- [Activity] Return every entry below without altering a word.

+-------+

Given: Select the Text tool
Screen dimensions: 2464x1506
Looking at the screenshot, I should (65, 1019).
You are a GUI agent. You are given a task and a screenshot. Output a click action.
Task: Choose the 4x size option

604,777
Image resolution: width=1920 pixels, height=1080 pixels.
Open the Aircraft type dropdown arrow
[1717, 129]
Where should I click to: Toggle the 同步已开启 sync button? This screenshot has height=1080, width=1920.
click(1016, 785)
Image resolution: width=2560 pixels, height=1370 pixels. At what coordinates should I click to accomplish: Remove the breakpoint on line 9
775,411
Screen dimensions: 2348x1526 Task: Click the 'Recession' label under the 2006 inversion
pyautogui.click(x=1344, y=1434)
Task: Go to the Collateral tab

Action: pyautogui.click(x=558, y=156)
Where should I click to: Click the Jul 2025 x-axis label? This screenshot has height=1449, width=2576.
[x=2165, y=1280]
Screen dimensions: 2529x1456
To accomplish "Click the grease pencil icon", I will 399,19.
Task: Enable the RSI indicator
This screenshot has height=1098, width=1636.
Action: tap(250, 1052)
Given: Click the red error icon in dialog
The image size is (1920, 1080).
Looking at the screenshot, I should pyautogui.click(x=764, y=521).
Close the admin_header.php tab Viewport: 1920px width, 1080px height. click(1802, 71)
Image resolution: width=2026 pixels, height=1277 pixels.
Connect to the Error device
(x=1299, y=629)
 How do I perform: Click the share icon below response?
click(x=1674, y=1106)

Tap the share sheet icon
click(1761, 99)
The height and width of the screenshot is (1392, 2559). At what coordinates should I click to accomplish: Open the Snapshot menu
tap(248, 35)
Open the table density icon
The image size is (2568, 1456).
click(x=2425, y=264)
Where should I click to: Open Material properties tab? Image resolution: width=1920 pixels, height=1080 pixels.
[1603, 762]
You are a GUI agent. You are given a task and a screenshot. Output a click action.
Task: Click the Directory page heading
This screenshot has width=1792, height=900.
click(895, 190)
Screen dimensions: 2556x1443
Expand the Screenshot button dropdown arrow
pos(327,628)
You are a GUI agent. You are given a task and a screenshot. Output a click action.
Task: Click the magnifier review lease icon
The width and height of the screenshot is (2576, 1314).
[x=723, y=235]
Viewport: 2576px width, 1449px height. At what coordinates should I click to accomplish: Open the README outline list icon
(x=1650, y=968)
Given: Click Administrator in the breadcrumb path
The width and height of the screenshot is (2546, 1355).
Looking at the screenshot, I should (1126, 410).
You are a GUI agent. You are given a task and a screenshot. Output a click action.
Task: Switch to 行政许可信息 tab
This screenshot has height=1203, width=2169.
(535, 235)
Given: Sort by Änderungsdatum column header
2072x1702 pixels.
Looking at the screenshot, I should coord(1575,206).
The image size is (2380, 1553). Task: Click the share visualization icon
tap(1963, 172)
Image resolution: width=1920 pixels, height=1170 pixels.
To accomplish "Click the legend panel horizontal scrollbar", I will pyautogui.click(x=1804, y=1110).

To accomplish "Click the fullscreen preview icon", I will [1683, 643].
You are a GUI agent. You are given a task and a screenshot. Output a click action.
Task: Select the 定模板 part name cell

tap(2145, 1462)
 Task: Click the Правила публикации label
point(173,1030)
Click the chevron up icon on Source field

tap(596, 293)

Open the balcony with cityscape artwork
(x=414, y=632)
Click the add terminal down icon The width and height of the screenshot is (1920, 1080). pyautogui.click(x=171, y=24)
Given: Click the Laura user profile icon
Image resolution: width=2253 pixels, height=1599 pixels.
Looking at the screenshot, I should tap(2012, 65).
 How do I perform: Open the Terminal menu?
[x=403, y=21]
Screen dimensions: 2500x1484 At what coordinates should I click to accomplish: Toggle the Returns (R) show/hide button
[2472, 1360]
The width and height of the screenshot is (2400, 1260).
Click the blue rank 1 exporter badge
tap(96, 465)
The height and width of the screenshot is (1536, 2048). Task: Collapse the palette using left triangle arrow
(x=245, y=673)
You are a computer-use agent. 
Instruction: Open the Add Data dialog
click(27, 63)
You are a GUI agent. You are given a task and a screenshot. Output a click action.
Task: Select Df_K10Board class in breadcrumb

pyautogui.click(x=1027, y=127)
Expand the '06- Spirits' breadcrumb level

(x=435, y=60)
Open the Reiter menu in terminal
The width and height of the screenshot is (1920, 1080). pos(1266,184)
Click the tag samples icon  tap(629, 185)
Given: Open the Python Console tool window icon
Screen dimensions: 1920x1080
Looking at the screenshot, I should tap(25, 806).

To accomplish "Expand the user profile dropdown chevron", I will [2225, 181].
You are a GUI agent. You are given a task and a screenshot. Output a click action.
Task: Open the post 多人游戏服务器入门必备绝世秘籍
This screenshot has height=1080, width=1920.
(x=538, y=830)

+-------+

- [Task response]
Given: Select the Text tool
Screen dimensions: 2464x1506
Looking at the screenshot, I should (65, 1019).
You are a GUI agent. You are given a task and a screenshot. Output a click action.
Task: Choose the 4x size option

604,777
Image resolution: width=1920 pixels, height=1080 pixels.
Open the Aircraft type dropdown arrow
[1717, 129]
Where should I click to: Toggle the 同步已开启 sync button? This screenshot has height=1080, width=1920.
click(1016, 785)
Image resolution: width=2560 pixels, height=1370 pixels. At what coordinates should I click to accomplish: Remove the breakpoint on line 9
775,411
Screen dimensions: 2348x1526 Task: Click the 'Recession' label under the 2006 inversion
pyautogui.click(x=1344, y=1434)
Task: Go to the Collateral tab

Action: pyautogui.click(x=558, y=156)
Where should I click to: Click the Jul 2025 x-axis label? This screenshot has height=1449, width=2576.
[x=2165, y=1280]
Screen dimensions: 2529x1456
To accomplish "Click the grease pencil icon", I will 399,19.
Task: Enable the RSI indicator
This screenshot has height=1098, width=1636.
Action: tap(250, 1052)
Given: Click the red error icon in dialog
The image size is (1920, 1080).
Looking at the screenshot, I should pyautogui.click(x=764, y=521).
Close the admin_header.php tab Viewport: 1920px width, 1080px height. click(1802, 71)
Image resolution: width=2026 pixels, height=1277 pixels.
Connect to the Error device
(x=1299, y=629)
 How do I perform: Click the share icon below response?
click(x=1674, y=1106)

Tap the share sheet icon
click(1761, 99)
The height and width of the screenshot is (1392, 2559). At what coordinates should I click to accomplish: Open the Snapshot menu
tap(248, 35)
Open the table density icon
The image size is (2568, 1456).
click(x=2425, y=264)
Where should I click to: Open Material properties tab? Image resolution: width=1920 pixels, height=1080 pixels.
[1603, 762]
You are a GUI agent. You are given a task and a screenshot. Output a click action.
Task: Click the Directory page heading
This screenshot has width=1792, height=900.
click(895, 190)
Screen dimensions: 2556x1443
Expand the Screenshot button dropdown arrow
pos(327,628)
You are a GUI agent. You are given a task and a screenshot. Output a click action.
Task: Click the magnifier review lease icon
The width and height of the screenshot is (2576, 1314).
[x=723, y=235]
Viewport: 2576px width, 1449px height. At what coordinates should I click to accomplish: Open the README outline list icon
(x=1650, y=968)
Given: Click Administrator in the breadcrumb path
The width and height of the screenshot is (2546, 1355).
Looking at the screenshot, I should (1126, 410).
You are a GUI agent. You are given a task and a screenshot. Output a click action.
Task: Switch to 行政许可信息 tab
This screenshot has height=1203, width=2169.
(535, 235)
Given: Sort by Änderungsdatum column header
2072x1702 pixels.
Looking at the screenshot, I should coord(1575,206).
The image size is (2380, 1553). Task: Click the share visualization icon
tap(1963, 172)
Image resolution: width=1920 pixels, height=1170 pixels.
To accomplish "Click the legend panel horizontal scrollbar", I will pyautogui.click(x=1804, y=1110).

To accomplish "Click the fullscreen preview icon", I will [1683, 643].
You are a GUI agent. You are given a task and a screenshot. Output a click action.
Task: Select the 定模板 part name cell

tap(2145, 1462)
 Task: Click the Правила публикации label
point(173,1030)
Click the chevron up icon on Source field

tap(596, 293)

Open the balcony with cityscape artwork
(x=414, y=632)
Click the add terminal down icon The width and height of the screenshot is (1920, 1080). pyautogui.click(x=171, y=24)
Given: Click the Laura user profile icon
Image resolution: width=2253 pixels, height=1599 pixels.
Looking at the screenshot, I should tap(2012, 65).
 How do I perform: Open the Terminal menu?
[x=403, y=21]
Screen dimensions: 2500x1484 At what coordinates should I click to accomplish: Toggle the Returns (R) show/hide button
[2472, 1360]
The width and height of the screenshot is (2400, 1260).
Click the blue rank 1 exporter badge
tap(96, 465)
The height and width of the screenshot is (1536, 2048). Task: Collapse the palette using left triangle arrow
(x=245, y=673)
You are a computer-use agent. 
Instruction: Open the Add Data dialog
click(27, 63)
You are a GUI agent. You are given a task and a screenshot. Output a click action.
Task: Select Df_K10Board class in breadcrumb

pyautogui.click(x=1027, y=127)
Expand the '06- Spirits' breadcrumb level

(x=435, y=60)
Open the Reiter menu in terminal
The width and height of the screenshot is (1920, 1080). pos(1266,184)
Click the tag samples icon  tap(629, 185)
Given: Open the Python Console tool window icon
Screen dimensions: 1920x1080
Looking at the screenshot, I should tap(25, 806).

To accomplish "Expand the user profile dropdown chevron", I will [2225, 181].
You are a GUI agent. You are given a task and a screenshot. Output a click action.
Task: Open the post 多人游戏服务器入门必备绝世秘籍
This screenshot has height=1080, width=1920.
(x=538, y=830)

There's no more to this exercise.